Turning their attentions to the inside of the machine, they created a custom dash inspired by a school bus, and with a custom steering column topped by a custom billet banjo wheel with a half wrap leather grip, there’d be spartan surroundings for the occupants.

While Eric was out on a business trip in California, he stopped by ProCar and asked them to custom make some seats for him. These simplistic beauties are exactly like their low-back series seats, but he had them shorten the bottom cushion area by 2″ so that they sit lower in the car; the chopped roof limits the cabin space. With these in place, Eric could go ahead and finish the steering column as well as the front end.

At another car convention, Eric picked up a set of coilovers and quad-exhaust. Once he had them home, he disassembled the previous Stinger exhaust and added something that would provide the neighbors a little weekend misery. Not that the Beetle was short on style at this point, but custom taillight mounts and a perforated license plate frame would appease the most jaded of hot rodders.

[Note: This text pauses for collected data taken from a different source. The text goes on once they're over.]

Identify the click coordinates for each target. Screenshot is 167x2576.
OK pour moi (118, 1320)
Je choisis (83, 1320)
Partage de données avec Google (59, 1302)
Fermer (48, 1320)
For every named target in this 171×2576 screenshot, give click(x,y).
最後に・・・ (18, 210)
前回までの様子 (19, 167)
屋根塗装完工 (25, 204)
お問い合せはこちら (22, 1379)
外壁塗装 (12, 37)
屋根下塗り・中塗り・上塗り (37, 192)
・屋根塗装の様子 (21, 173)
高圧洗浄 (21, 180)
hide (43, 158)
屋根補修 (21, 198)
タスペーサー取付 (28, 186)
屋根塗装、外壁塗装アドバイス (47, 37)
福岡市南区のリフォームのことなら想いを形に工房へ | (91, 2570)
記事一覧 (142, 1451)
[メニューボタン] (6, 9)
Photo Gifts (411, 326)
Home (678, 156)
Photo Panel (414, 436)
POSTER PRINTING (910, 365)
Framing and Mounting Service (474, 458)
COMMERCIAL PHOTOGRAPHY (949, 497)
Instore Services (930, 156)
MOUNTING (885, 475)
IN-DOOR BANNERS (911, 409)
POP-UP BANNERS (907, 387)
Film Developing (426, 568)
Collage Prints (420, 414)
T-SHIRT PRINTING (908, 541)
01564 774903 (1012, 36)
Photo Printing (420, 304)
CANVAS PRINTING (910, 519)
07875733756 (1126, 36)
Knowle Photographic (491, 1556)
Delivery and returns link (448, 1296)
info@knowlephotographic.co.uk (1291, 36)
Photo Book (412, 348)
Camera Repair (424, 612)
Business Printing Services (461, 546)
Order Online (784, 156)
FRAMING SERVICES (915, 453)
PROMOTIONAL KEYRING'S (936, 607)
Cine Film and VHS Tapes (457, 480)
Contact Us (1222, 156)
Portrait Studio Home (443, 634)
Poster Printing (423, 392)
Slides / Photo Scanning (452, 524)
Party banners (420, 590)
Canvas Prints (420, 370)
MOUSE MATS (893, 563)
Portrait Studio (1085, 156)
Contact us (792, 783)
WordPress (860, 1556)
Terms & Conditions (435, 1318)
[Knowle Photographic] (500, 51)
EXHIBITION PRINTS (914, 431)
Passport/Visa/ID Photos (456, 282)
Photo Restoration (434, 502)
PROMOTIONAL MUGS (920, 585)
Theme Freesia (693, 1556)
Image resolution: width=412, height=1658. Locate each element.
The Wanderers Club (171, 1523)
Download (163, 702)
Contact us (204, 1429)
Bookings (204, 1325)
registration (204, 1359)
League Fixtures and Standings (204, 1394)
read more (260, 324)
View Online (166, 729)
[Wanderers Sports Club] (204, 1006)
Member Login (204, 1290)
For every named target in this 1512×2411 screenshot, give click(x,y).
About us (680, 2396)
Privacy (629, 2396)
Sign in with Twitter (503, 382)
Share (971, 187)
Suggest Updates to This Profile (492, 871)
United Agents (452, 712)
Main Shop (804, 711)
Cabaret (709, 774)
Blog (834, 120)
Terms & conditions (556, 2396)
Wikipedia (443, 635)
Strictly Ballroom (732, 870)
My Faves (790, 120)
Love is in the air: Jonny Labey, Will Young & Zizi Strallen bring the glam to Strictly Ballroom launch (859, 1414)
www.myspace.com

After attaching new axles at all four corners, stainless steel brake lines, and a drilled disc kit, Eric had the braking performance he was searching for. Being the busybody he is, he took the opportunity to remove the body from the frame and spray down any missed crud. You just can’t keep some people down.

With all the greasy bits attended to, it was time to start slathering on the bondo. At this point, the seemingly endless list of bodywork hiccups had been dealt with, and the build was done, aside from retrimming the window frames and sanding things down until it looked right – which, considering Eric’s standards, took some time.

Of course, a few popouts were in order. However, making the windshield do the same might take some people by surprise.

And with a few additions to the interior, Eric had his chopped Beetle, dressed in mint green and ready to dazzle spectators across the country.